6 Clean and Jerk Technique Fixes
The power clean gets a lot of love. If you are like me, it was one of the “Big 3” you learned the first time you were in the weight room: squat, bench, and power clean. Of course, it was the “Big 6” if you included curls, preacher curls, and more bench.
The power clean’s older and cooler sister, the clean and jerk, doesn’t get as much love, but I am here to begin the love fest, by sharing with you six ways to improve your clean and jerk.
1. Use combos to learn the full movement.
When talking about the full clean and jerk, it is important to remember that we are talking about a movement in which athletes compete in the Olympic games. This is a movement that individuals spend years and years trying to perfect, yet we often prescribe it for use with athletes who have been training with us for months, or even weeks.
As coaches, we do not similarly prescribe that athletes do an Olympic style long jump, shot put throw, or hammer throw. Each of these movements are explosive and would certainly have benefits for improved performance (to some degree), but we are aware of the fact that the technical difficulty of these events would far outweigh the performance benefits.
Technically challenging movements should be entirely removed from programming at this stage. The clean and jerk is definitely challenging, but one can argue that the performance benefits may outweigh the time spent teaching it. If they are to be prescribed, they must be done so with a specific task list to ensure proper completion. One foot must go before the other, as we walk our way to the movement we would like to see completed.
In the case of the clean and jerk there are individual tasks that need to be learned first: the hang clean, power jerk, power clean, and split jerk. Once these requisite skills are all done to a comfortable level of proficiency, we can begin to teach athletes to move towards the full competition-style clean and jerk.
To do this, my number one tool is the “combo,” a 1+1 lift to get athletes to move athletes to completion.
Start with a 1+1+1. I use a Power clean + front squat+ power jerk. In this movement, athletes will receive the bar in the high catch position (re-position the feet if necessary) and move into a front squat. They’ll finish the movement with a power jerk, as in the video below.
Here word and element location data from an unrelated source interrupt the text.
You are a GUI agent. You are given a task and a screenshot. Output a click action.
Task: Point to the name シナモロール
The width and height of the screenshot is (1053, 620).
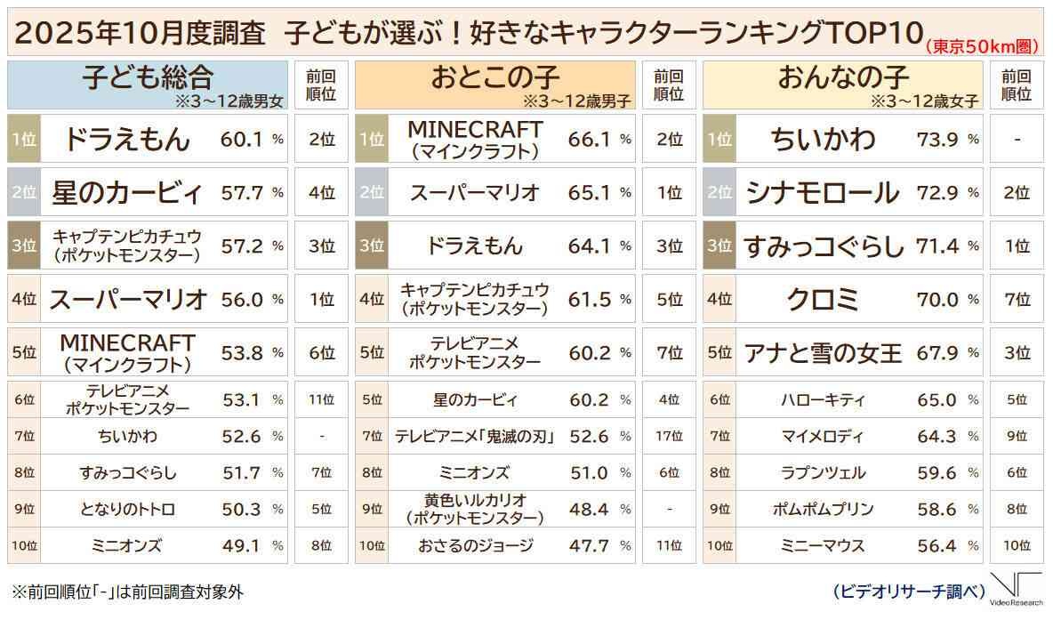click(x=823, y=192)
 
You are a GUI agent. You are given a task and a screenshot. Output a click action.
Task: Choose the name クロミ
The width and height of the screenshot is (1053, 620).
click(x=823, y=300)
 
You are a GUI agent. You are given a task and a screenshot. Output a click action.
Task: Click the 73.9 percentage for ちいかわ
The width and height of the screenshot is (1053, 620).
click(x=938, y=139)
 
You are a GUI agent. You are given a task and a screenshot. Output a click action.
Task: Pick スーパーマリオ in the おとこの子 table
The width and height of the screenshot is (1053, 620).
click(x=475, y=192)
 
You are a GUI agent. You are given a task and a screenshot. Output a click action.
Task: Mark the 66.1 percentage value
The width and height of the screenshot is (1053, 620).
click(x=591, y=139)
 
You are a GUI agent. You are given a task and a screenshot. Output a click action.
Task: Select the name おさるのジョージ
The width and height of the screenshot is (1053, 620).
click(x=475, y=545)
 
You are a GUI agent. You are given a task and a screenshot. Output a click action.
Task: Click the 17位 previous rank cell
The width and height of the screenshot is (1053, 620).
click(x=669, y=436)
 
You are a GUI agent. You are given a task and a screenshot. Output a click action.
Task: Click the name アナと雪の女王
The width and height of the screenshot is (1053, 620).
click(x=823, y=353)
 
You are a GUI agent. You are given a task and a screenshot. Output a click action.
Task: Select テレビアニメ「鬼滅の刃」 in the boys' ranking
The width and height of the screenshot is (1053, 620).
click(x=475, y=436)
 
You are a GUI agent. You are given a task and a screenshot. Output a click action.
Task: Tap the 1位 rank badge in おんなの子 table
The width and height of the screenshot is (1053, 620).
click(x=719, y=139)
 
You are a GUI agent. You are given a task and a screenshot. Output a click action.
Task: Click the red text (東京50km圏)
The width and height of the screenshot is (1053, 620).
click(x=983, y=45)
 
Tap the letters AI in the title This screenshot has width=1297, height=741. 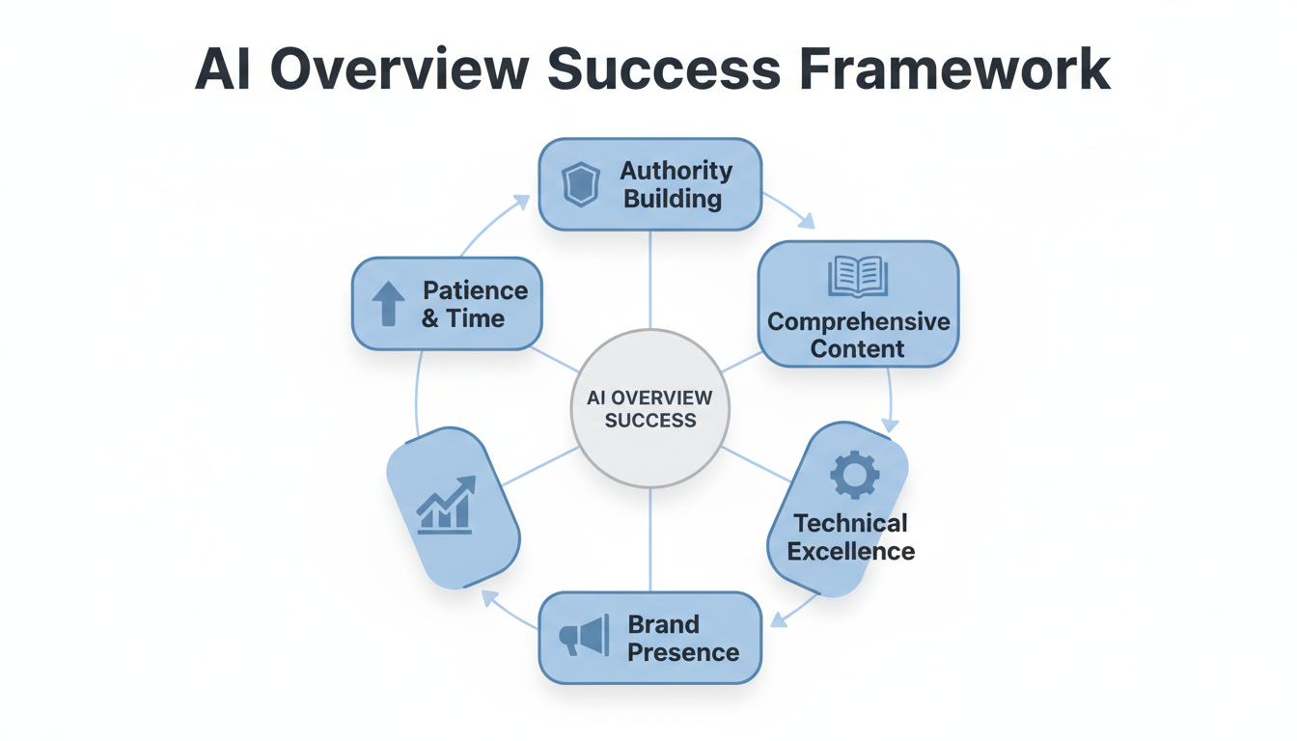225,69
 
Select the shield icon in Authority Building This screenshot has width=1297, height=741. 581,184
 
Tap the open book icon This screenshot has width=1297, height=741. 857,277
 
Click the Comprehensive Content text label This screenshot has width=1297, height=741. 858,335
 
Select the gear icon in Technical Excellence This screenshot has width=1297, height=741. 854,475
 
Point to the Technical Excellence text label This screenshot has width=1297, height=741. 850,537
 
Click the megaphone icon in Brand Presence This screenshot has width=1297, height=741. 586,637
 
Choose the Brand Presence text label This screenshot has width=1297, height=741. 682,638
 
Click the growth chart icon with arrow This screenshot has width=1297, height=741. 447,505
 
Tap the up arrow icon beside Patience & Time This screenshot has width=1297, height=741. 388,303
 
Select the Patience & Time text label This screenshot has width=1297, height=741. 474,304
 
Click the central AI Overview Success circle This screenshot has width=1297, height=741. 649,408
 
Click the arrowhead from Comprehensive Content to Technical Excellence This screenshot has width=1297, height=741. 890,425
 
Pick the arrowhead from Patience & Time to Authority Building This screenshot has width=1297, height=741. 521,202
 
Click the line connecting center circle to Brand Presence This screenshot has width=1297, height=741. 649,540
Next, we move onto a Power clean to front squat + split jerk. In this movement we eliminate the re-set of the feet, and receive the bar, pause in that position, and then move into a front squat for the rest of the way down. Finish this movement with a split jerk, or a power jerk if the athlete is not comfortable in the split.
Finally we can move onto a full clean and jerk. We will get into some tips on how to make this more than just a power clean to front squat later, but the basic premise is we must encourage athletes to get better at moving under the bar to make this a distinct movement. In the meantime, just eliminate the pause and immediately front squat the weight at the time of the catch.
Here’s the entire progression in one video:
Each of these “combos” falls into a distinct phase of training, likely spending 3-4 weeks in combo 1 and combo 2 before attempting to complete the full clean and jerk movement. I typically program the movements as 1+1+1 x2 x3-4, or 1 rep of each movement two times for 3-4 sets.
2. Jerk with either foot forward.
There are three primary ways that athletes can jerk the bar overhead: power jerk, split jerk, squat jerk. I like to think of them on a scale of simple to ridiculously complex, or if we are thinking in terms of things to which everyone can relate we can put them on my Vin Diesel scale of movies.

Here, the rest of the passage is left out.